● INSTRUCTIONS FOR THE TASK
In the conversation excerpt below, what do customers add to their provider's terraform?

● EXCERPT TO READ
+++
Kaspar von Grünberg: That's actually sounds really interesting.
Mirko Novakovic: I really like that idea. Right. Bringing the two things together.
Kaspar von Grünberg: Yeah. And I'm seeing this all the time with the customers. Right. First we thought like no customer would seriously consider our standard for how we think S3 should be configured in Amazon staging. But actually they come and say like, look, you know, we're not of the opinion that we have the gold standard. If there's a joint standard that's been rolled out pretty, pretty heavily, right. We're happy to rely on that. And so they're actually just taking the terraform of their provider, adding their security posture. And I guess the same would hold true for observability, right? People want experts to have opinions. And then also, you know, share best practices. That's what we're seeing continuously across everything we're doing.
Mirko Novakovic: As a developer, I always like tools like Stack Overflow or something because yeah, it's essentially copy paste and then optimize, right? You want to have some sort of how do I start? Or you mentioned scaffolding, right? When Ruby on Rails came out, you had these scaffolding commands where you essentially build an application, and then you just put in the stuff that you needed or adopted it, and it just gives you speed, right? Not only that, it provides you with the best practice how to do it and you learn from it, but it also gives you speed and it doesn't require you to do all the boilerplate stuff that you don't want to do anyway. So I like it a lot. And so now that you have the score specification and I define my infrastructure, then you put that into your tool. The orchestration then uses that score file to actually provision the things that are defined in there. Or how does it work.
+++
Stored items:
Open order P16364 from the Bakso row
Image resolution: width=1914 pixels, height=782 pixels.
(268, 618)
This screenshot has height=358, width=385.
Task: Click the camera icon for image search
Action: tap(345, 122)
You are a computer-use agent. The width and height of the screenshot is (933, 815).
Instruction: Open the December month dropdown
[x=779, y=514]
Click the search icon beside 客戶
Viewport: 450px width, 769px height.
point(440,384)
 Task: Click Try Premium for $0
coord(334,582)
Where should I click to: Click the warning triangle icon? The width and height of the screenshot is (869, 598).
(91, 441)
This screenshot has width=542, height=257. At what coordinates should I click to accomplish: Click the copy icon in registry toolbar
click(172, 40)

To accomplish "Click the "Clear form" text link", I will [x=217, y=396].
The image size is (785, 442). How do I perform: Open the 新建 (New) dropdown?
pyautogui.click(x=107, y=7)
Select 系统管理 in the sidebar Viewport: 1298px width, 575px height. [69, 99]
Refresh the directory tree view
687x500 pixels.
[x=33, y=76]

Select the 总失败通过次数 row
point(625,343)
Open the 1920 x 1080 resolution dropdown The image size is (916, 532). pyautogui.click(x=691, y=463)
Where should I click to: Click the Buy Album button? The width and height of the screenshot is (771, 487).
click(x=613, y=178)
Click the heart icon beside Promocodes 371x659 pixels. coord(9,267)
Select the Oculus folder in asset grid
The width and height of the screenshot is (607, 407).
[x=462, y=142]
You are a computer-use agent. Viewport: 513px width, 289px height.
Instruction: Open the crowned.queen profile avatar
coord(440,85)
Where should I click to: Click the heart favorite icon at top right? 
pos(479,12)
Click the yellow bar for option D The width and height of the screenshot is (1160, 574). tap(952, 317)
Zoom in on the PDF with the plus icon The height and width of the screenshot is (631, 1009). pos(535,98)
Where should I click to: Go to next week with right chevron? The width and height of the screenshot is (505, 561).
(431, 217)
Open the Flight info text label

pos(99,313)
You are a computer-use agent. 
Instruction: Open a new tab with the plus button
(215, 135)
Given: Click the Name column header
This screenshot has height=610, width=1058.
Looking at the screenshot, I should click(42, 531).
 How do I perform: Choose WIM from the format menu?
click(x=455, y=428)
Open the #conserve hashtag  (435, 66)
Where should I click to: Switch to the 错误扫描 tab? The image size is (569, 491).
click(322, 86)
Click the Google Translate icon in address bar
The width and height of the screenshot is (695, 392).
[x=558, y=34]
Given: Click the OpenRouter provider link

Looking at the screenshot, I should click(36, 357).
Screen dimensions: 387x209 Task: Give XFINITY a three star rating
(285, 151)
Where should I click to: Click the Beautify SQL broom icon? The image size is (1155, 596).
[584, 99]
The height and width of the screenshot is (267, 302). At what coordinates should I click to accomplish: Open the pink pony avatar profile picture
+++
● SOLUTION BELOW
Their security posture.